Mais uma pausa. Um suspiro profundo e continuou:
-Na madrugada seguinte, após um banho e um café reforçado, chamei o Serafim e acertei minha conta. Na saída Serafim me informou que exista uma outra estrada para a nova cidade. Ele disse ser uma estrada nova e melhor, com uma distância menor. Eu disse ao Serafim que não conhecia aquela estrada. Ele me respondeu que não tinha erro, era só seguir pela direita. Pediu ainda para que eu não fosse pela velha estrada, onde não iria me dar bem. Ao acabar de falar foi atender outra pessoa. Mesmo com todos os argumentos e pedidos de Serafim resolvi seguir pela estrada conhecida. Quando entrei na BR senti algo estranho, não era o meu mundo. Os caminhões e carros que passavam por mim não se pareciam com nada que eu conhecia. Não eram as marcas ou modelos aos quais estava acostumado. Quando passou por mim uma carreta-tanque cheia de piche ardente, com maçarico aceso, senti um calafrio na coluna. Estava atrasado no tempo, ainda transportando piche em tambores. Quando cheguei na nova cidade, após cinco horas de viagem, não tive dúvida, realmente estava atrasado no tempo. A cidade estava pronta. Ao tentar apresentar a nota fiscal e entregar a mercadoria em um depósito, que já estava sendo desmontado, pois já haviam terminado as construções, a pessoa que me atendeu sorriu e disse – Você só pode estar de brincadeira, apresentando esta nota fiscal de 1958, quando estamos em 1992. Senti uma sensação de estar perdido no espaço e no tempo, novamento aquele calafrio na espinha. Fiz as contas 1992 para 1958, 34 anos se passaram. Daí você imagina. Perdi tudo: família e patrimônio. Havia dormido no posto do Serafim, não cinco horas, mas trinta e quatro anos. Só existia para mim uma solução: encontrar o Serafim.

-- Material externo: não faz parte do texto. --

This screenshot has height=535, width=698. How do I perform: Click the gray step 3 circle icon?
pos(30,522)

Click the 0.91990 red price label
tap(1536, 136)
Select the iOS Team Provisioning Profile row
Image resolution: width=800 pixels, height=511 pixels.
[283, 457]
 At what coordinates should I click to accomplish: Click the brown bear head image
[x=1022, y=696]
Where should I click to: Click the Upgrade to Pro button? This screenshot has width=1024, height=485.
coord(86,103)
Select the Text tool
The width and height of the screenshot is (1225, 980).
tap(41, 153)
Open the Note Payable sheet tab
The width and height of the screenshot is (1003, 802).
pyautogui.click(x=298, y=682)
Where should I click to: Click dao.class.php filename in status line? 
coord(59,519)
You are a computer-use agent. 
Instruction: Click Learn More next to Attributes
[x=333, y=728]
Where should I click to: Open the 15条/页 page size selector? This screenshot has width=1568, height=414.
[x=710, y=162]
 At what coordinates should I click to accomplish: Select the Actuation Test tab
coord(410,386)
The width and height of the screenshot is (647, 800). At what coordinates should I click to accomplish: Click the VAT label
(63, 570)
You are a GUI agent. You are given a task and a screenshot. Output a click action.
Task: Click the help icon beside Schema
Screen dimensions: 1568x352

O andarilho, ao acabar de contar sua história, saiu apressado chamando pelo Serafim e desapareceu na estrada. Após três anos voltei naquele lugar. Ao perguntar ao proprietário do comércio sobre o andarilho, foi me informado o seguinte.:
-Em uma manhã de sábado, dia ensolarado, o andarilho vinha descendo na beira do asfalto. Bem aqui em frente uma carreta desviou de um buraco e, descontrolada, bateu no andarilho, lançando-o longe. Nós corremos para lá, o andarilho estava de bruços no chão. O motorista da carreta parou e correu para junto do corpo caído e o virou. Ao ser virado, o andarilho fixou o olhar no motorista e disse: - Serafim, até que enfim te encontrei. Dizendo isto fechou os olhos e morreu. O mais impressionante é que o motorista se chamava José Serafim da Rocha, e dirigia uma carreta que transportava piche ardente com maçarico aceso.
Despedi-me do comerciante e segui viagem. Fiz uma prece ao andarilho e fiquei pensando nesta bolha, onde as pessoas ficam perdidas no tempo e no espaço.